## Records shown

-.-.-

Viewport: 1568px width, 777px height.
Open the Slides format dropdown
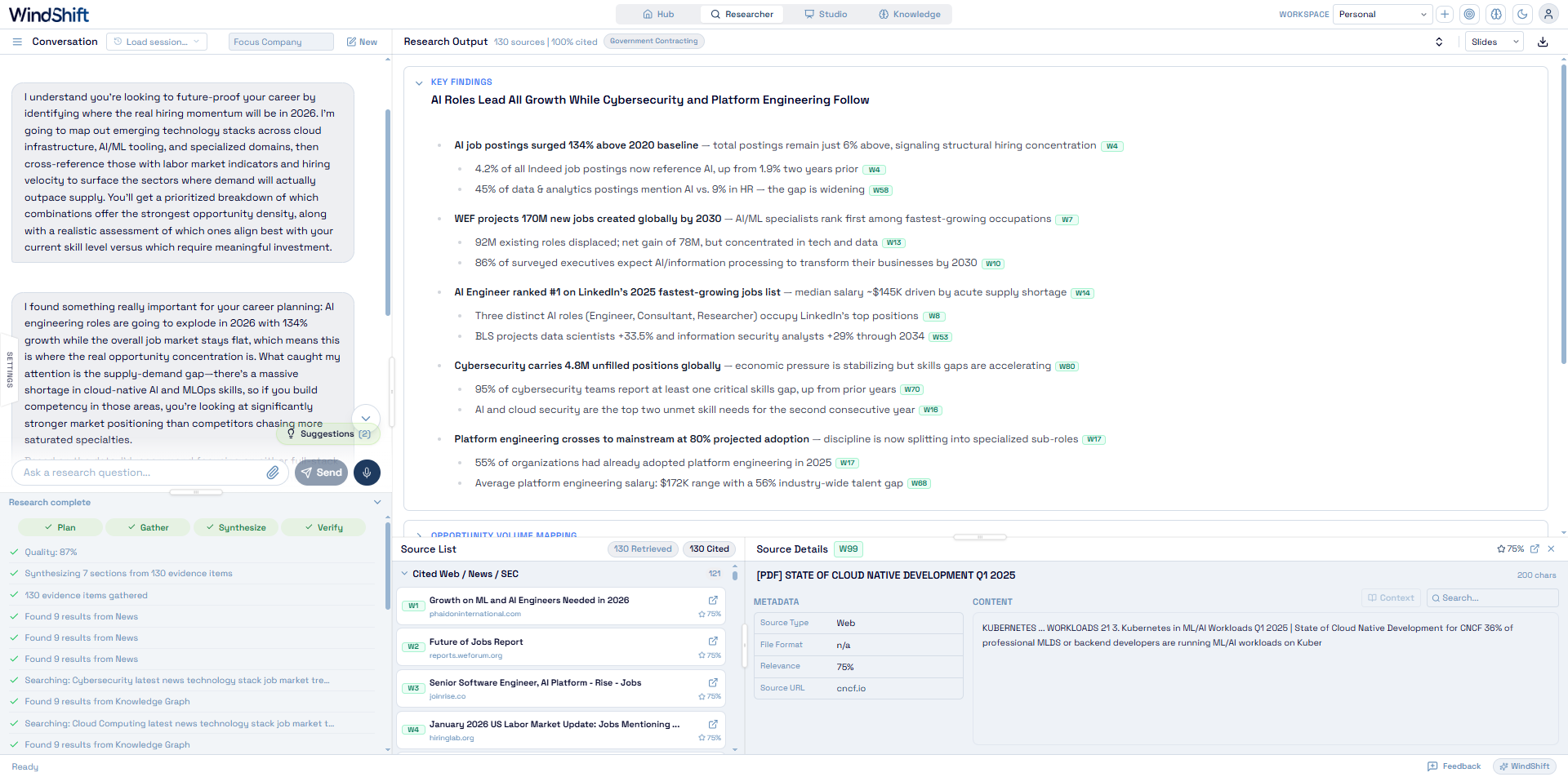tap(1494, 42)
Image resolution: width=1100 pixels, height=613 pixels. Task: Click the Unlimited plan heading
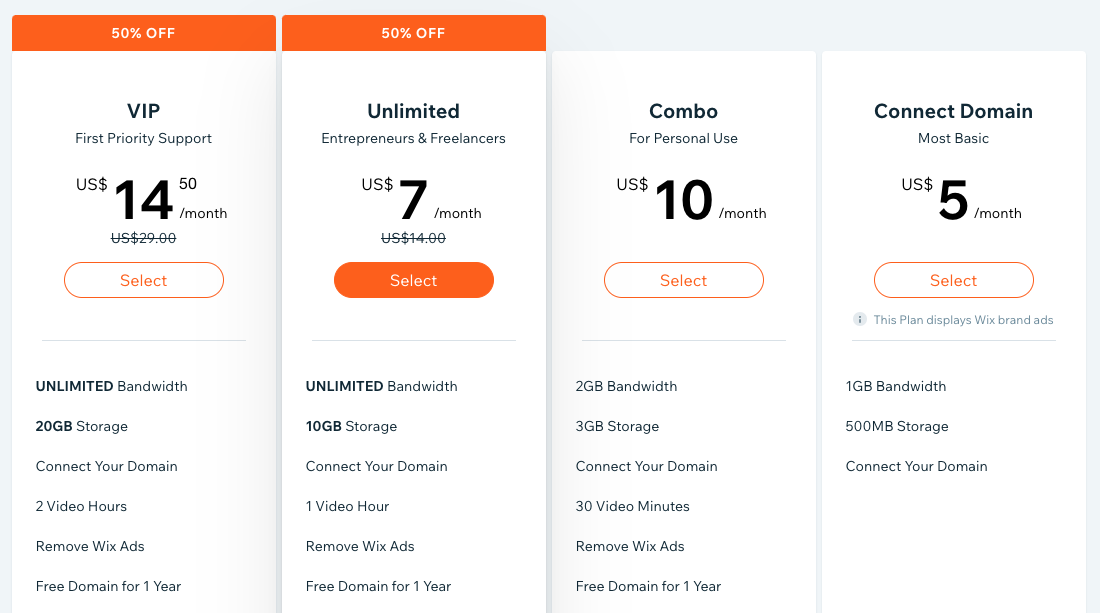414,111
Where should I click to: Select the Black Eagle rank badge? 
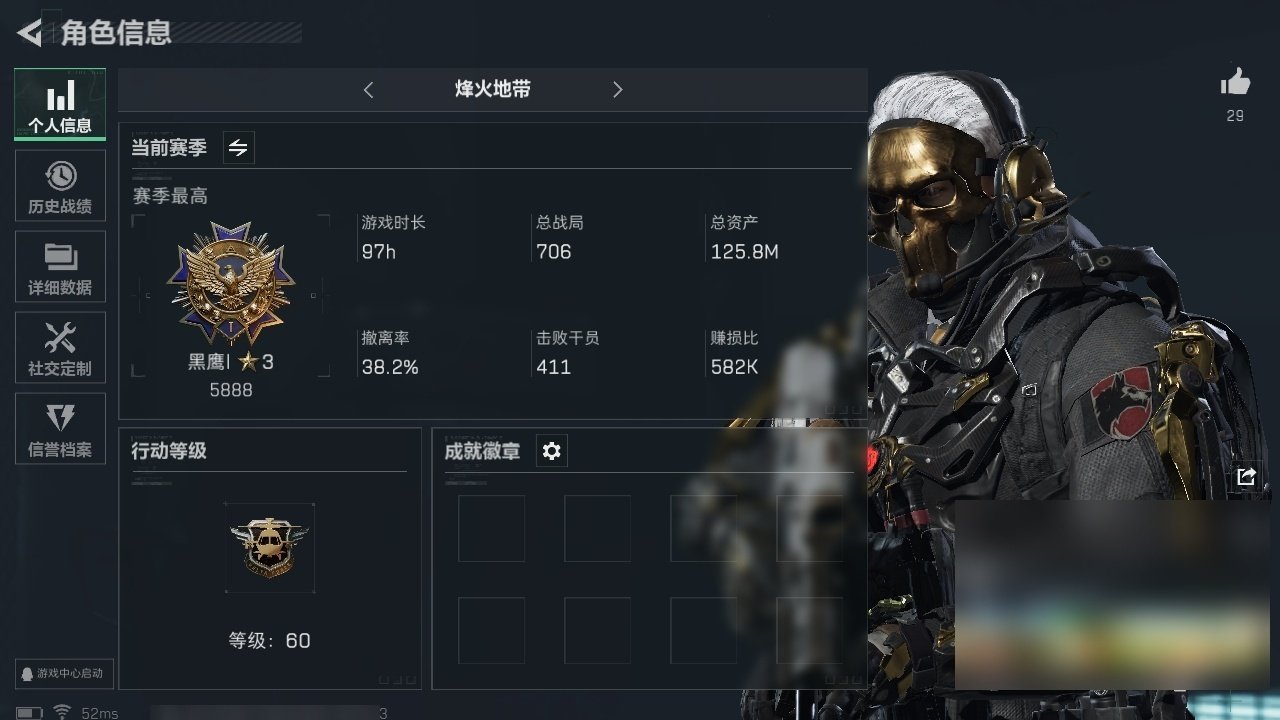click(x=231, y=285)
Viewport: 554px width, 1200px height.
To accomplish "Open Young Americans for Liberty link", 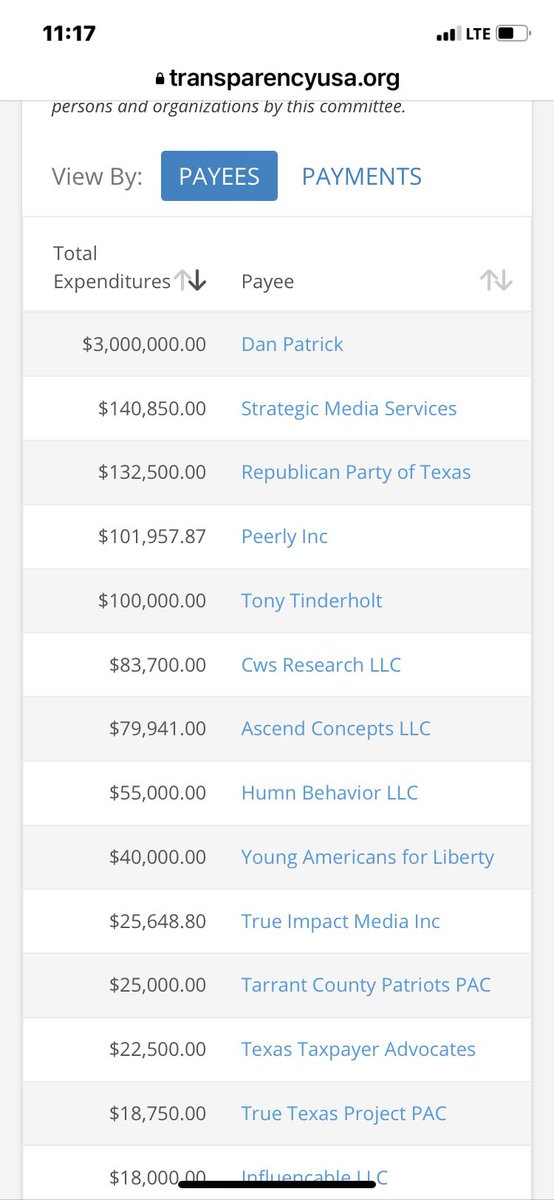I will point(368,857).
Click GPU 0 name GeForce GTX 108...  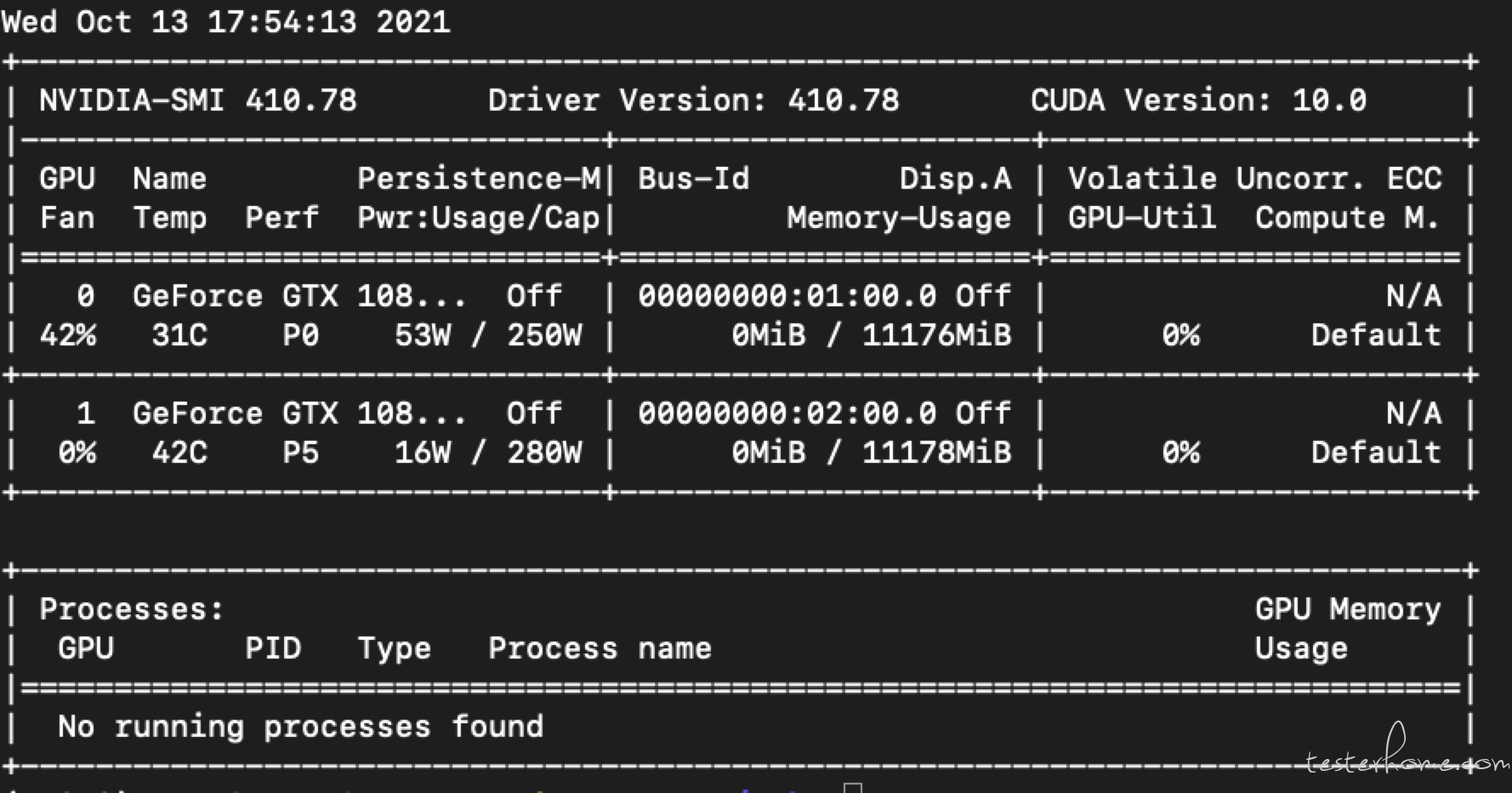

-.-.-

## Prompt
Filter on the word "Viewport": copy each matching line from the entries above.

## Task output
Viewport: 1568px width, 777px height.
Viewport: 554px width, 1200px height.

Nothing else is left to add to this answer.